-- ASSIGNMENT --
Every record below is to be repeated exactly, with the pictures left out.

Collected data
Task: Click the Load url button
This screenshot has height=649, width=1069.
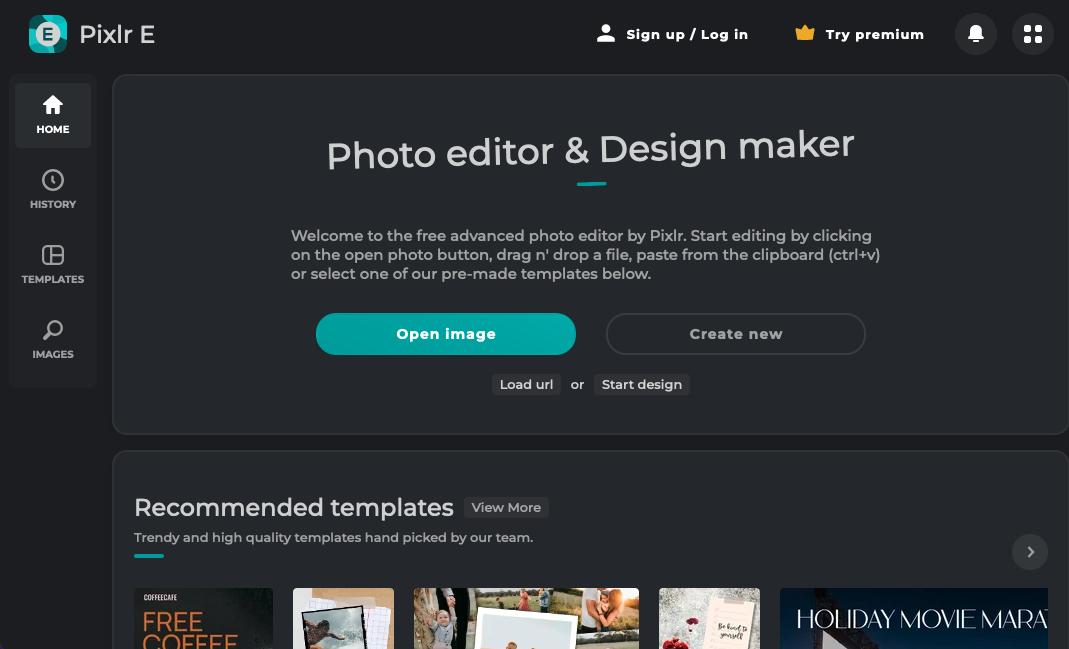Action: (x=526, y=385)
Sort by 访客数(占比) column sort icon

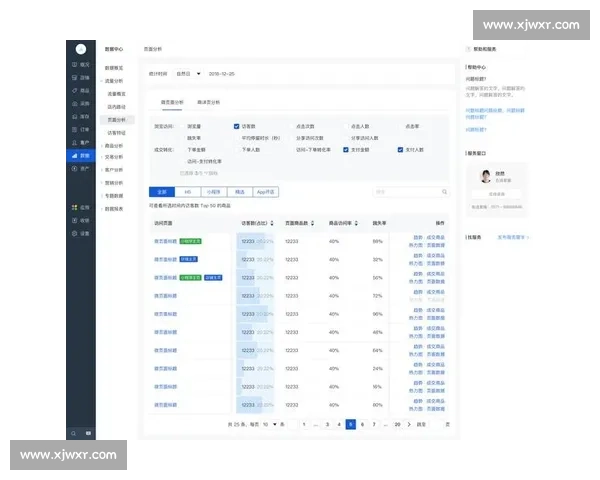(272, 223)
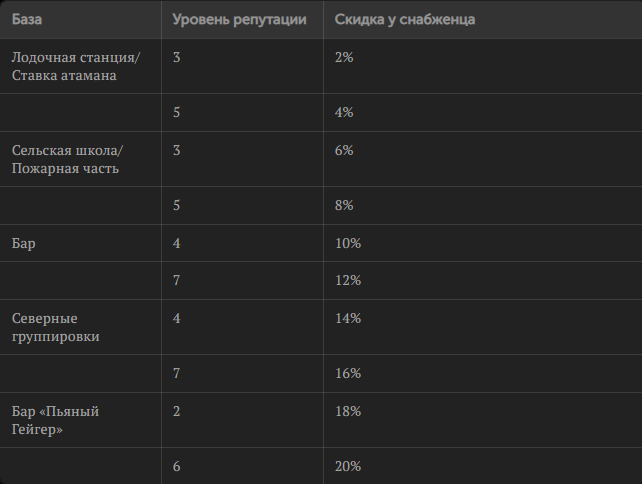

-- ANSWER FOR THE TASK --
Task: Click the Load url button
This screenshot has height=649, width=1069.
Action: (x=526, y=385)
Sort by 访客数(占比) column sort icon

(272, 223)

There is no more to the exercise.